#### [Goal 1]
In the entries, take the lines starting with the line containing "Open the July 11, 2020 timestamp" and going on through the line containing "The height and", and write them out again with "timestamp" replaced by "date" and nothing else changed. Leave the pictures out.

#### [Page]
Architecture Diagram

Architecture Image

Architecture Diagram Explanation

The architecture diagram above flows as such:

  1. The developer pushes to GitHub. Typically, a pull request and code review would occur. Upon successful code review and approval for the PR, GitHub Actions would be triggered.
  2. GitHub Actions builds the docker image per the Dockerfile specifications. In the Dockerfile, it runs the config.sh script to properly configure the docker image. Detailing out the Dockerfile and pushing method:
    • The first line installs required tools to download and compile mod_wsgi (for Flask). It installs Apache, Apache Development Tools, Python3, Python3-pip (tool for easily installing Python3 libraries), Python3 Development Tools, GCC and GCC-C++ (compilers for building packages from source), MySQL Development Tools (allows the Flask app to communicate to the RDS instance), Git, Wget, Unzip, Make (required to compiler from source), and mod_security.
    • With Python3's pip, we install Flask (web engine for Python), Flask-MySQLDB (Allows Flask to communciate with MySQL), AWSCli, and Boto3 (The AWS SDK for Python)
    • Download and unzip mod_wsgi so we can run the Flask app through Apache using sockets
    • Compile the mod_wsgi package from source and install it on the system. Once install is done, load the module into Apache
    • Grab the owasp-modsecurity rules from GitHub and place them on the system so we can use them in the application.
    • Because we're enabling mod_security for one virtualhost and not the other, I wanted mod_security.conf to sit in /etc/httpd/modsecurity.d. This allowed me to still load all config files needed from /etc/httpd/conf.d/* without detailing out each one specifically. Then, only for the non-vulnerable application, I was able to explicitly load the modsecurity module.
    • Once the Docker image is built, GitHub actions pushes to ECR. The credentials to push to ECR are in the GitHub secrets. These secrets cannot be viewed again once stored in GitHub, but they can overwritten.
    • Because we have a custom httpd.conf file and mod_security.conf file, we place these in the Version Control. It's easier to manage this way than using sed in the config.sh script to add/remove lines to these configs. In the mod_security.conf file, I whitelist my home IP address. I also have ModSecurity add any IP that's hit an OWASP rule greater than or equal to 1 time, to the blacklist. In the httpd.conf file, I have the customized VirtualHost entries to enable Modsecurity for the non-vulnerable app, but not enable it for the vulnerable app.
  3. Within the AWS Cloud box (on the diagram above), we have ECS and RDS. The ECS task uses Secrets Manager to get the credentials to log into the RDS instance. This allows the ECS task to interact with the database with credentials, but not publishing the credentials in plain text such as a version control system. RDS stores the data users input on the website.

#### [Goal 2]
Answer these questions from the architecture diagram explanation:
(a) Where does GitHub Actions push the Docker image once it is built?
(b) What does the ECS task use to get the credentials for logging into the RDS instance?
(c) In which directory does mod_security.conf sit?

#### [Records supplied]
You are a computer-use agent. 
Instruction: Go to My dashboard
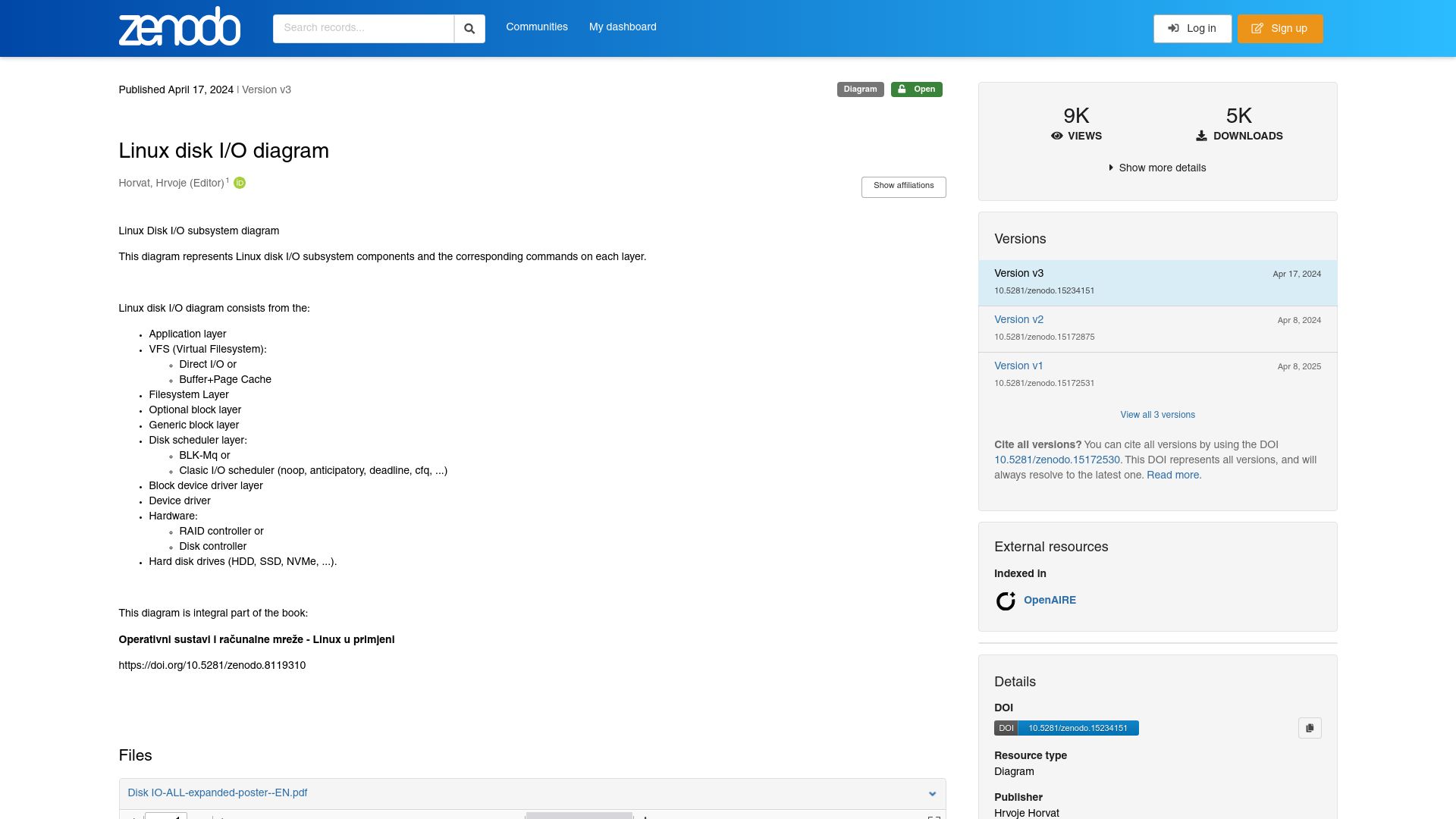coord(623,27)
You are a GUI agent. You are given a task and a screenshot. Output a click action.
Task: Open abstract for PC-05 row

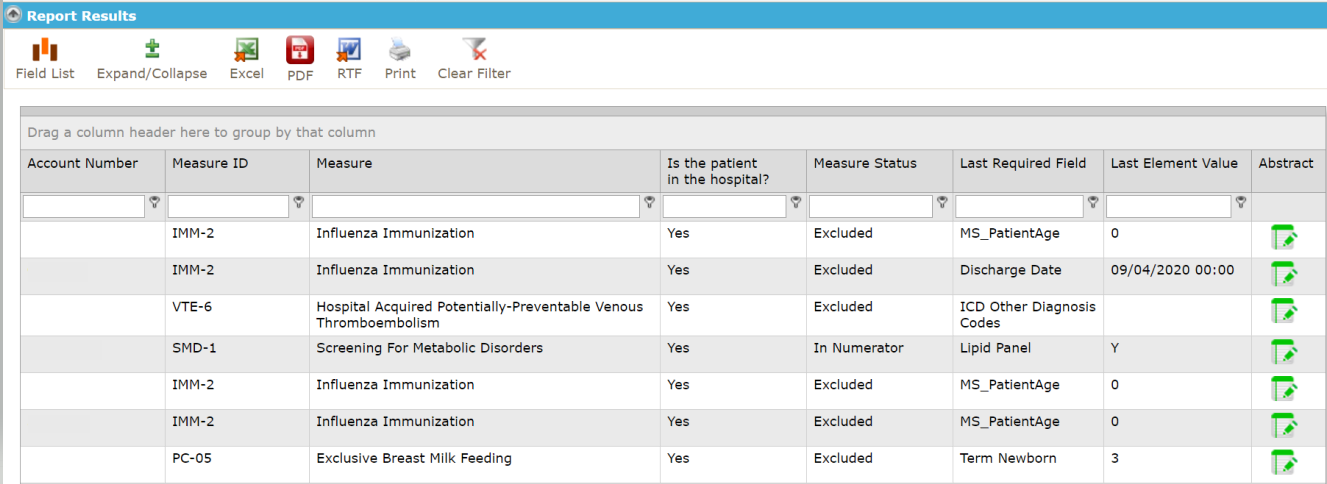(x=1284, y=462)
--
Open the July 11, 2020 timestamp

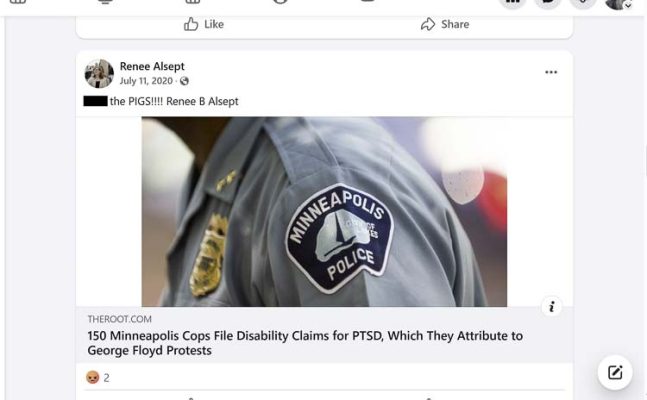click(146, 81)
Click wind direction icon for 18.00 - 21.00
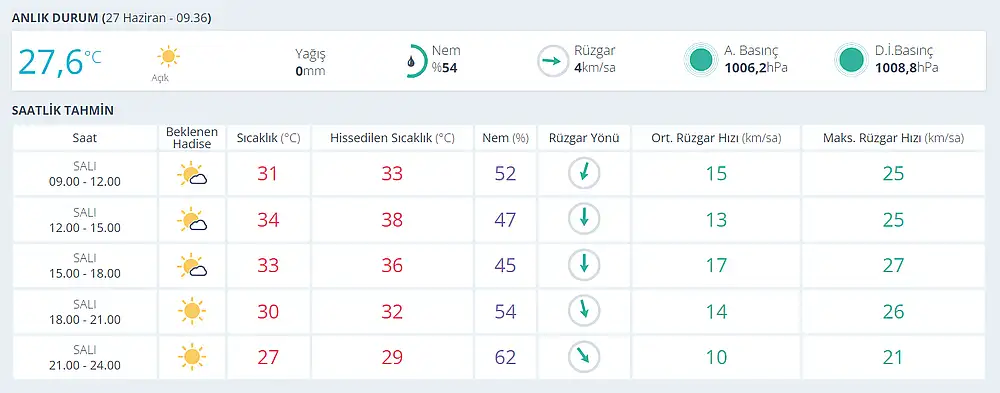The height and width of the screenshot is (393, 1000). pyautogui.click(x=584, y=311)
---
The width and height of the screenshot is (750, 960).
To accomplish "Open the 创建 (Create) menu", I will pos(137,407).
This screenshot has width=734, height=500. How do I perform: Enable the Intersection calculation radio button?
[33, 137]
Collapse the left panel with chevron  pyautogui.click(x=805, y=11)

#### [Task answer 1]
Open the July 11, 2020 date

click(146, 81)
Click wind direction icon for 18.00 - 21.00
The height and width of the screenshot is (393, 1000). pyautogui.click(x=584, y=311)

#### [Task answer 2]
(a) ECR
(b) Secrets Manager
(c) /etc/httpd/modsecurity.d